I know how to deal with this kind of problems but not when the kernel is a modulus function. I started solving it in the typical manner:
$$y'(x)=\lambda \int_{-1}^1 \frac{t-x}{|t-x|} y(t) dt.$$ It sort of rings the bell that $\frac{t-x}{|t-x|}$ could be $-1$ or $1$ depending on the values $x$ and $t$ on $[-1,1]$. Is there a way to determine those values? If I am right, it would be easy to solve this equation.
I also found another similar question (Transforming the integral equation $u(x) + \frac{\lambda}{2}\int_{0}^{1}|x - s|u(s)ds = ax + b$ into its equivalent differential equation) so I tried one of the methods in the answers:
$$\begin{align} \int_{-1}^1 (1-|x-t|) y(t) dt = \int_{-1}^{-x} (1-|x-t|) y(t) dt + \int_{-x}^0 (1-|x-t|) y(t) dt \\\\+ \int_{0}^x (1-|x-t|) y(t) dt + \int_{x}^1 (1-|x-t|) y(t) dt \end{align}$$
Then I'm really not sure what happens with the signs:
$$\begin{align} \int_{-1}^1 (1-|x-t|) y(t) dt = \int_{-1}^{-x} (1+x-t) y(t) dt + \int_{-x}^0 (1-x+t) y(t) dt \\\\+ \int_{0}^x (1-x+t) y(t) dt + \int_{x}^1 (1+x-t) y(t) dt \end{align}$$
Then by Leibnitz's Rule it should (?) follow that $$\frac{d^2}{dx^2} \int_{-1}^1 (1-|x-t|)u(t)dt=-4u(x)?$$ I feel like I just messed up with the signs...

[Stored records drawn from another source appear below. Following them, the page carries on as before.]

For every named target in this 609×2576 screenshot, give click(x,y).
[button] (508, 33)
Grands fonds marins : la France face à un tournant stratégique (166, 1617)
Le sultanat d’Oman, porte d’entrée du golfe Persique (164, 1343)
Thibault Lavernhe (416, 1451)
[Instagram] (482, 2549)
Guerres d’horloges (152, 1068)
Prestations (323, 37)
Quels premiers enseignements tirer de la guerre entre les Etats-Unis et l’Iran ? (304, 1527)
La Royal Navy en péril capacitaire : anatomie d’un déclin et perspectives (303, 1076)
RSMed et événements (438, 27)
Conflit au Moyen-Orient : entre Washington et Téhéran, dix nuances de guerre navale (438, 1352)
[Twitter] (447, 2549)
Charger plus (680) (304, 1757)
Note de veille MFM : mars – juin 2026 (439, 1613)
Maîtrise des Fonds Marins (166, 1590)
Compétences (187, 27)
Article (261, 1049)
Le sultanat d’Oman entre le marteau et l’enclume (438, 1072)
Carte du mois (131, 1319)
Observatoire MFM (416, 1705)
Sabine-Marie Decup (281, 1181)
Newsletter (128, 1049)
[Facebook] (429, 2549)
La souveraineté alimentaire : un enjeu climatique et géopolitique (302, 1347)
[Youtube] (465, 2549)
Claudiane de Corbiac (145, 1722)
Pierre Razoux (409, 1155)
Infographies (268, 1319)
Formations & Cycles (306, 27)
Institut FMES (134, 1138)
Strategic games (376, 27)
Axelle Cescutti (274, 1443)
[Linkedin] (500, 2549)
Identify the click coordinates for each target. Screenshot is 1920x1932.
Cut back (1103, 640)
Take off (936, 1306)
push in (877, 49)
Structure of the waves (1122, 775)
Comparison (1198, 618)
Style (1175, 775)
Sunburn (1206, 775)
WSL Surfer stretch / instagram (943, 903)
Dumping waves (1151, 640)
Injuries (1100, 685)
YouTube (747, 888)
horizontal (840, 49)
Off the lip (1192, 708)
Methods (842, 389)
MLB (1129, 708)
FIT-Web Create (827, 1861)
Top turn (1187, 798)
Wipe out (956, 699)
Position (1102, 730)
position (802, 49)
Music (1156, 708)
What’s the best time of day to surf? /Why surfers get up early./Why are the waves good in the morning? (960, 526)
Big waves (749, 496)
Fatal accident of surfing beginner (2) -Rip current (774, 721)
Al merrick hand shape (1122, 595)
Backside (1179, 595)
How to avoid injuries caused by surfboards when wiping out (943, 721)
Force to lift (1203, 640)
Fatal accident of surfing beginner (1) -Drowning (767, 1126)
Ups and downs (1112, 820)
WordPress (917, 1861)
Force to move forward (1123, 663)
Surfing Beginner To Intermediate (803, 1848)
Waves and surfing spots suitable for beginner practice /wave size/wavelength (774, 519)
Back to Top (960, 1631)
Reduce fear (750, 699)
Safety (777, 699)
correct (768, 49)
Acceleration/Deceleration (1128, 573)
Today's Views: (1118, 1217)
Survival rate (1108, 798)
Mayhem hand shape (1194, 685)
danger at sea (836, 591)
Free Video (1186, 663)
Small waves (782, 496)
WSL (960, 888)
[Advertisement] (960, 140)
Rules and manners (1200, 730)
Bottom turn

If $x\le-1$, then $$y(x)=\lambda \int_{-1}^1 (1-|x-t|)y(t)dt=\lambda \int_{-1}^1 (1-(t-x))y(t)dt=\lambda \int_{-1}^1 (1-t+x)y(t)dt$$ and hence $$ y'(x)=\lambda \int_{-1}^1 y(t)dt. $$ If $|x|<1$, then $$y(x)=\lambda \int_{-1}^x (1-|x-t|)y(t)dt+\lambda \int_x^1 (1-(t-x))y(t)dt=\lambda \int_{-1}^x(1-x+t)y(t)dt+\lambda \int_x^1 (1-t+x)y(t)dt $$ and hence $$ y'(x)=\lambda y(x)-\lambda\int_{-1}^xy(t)dt-\lambda y(x)+\lambda\int_x^1y(t)dt=-\lambda\int_{-1}^xy(t)dt+\lambda\int_x^1y(t)dt. $$ So $$ y''(x)=-2\lambda y(x). $$ If $x\ge1$, then $$y(x)=\lambda \int_{-1}^1 (1-(x-t))y(t)dt=\lambda \int_{-1}^1 (1-x+t)y(t)dt$$ and hence $$ y'(x)=-\lambda \int_{-1}^1 y(t)dt. $$ Thus the equation is $$ y''=-2\lambda y $$ with boundary condition $$ y'(-1)=\lambda\int_{-1}^1y(t)dt, y'(1)=-\lambda\int_{-1}^1y(t)dt. $$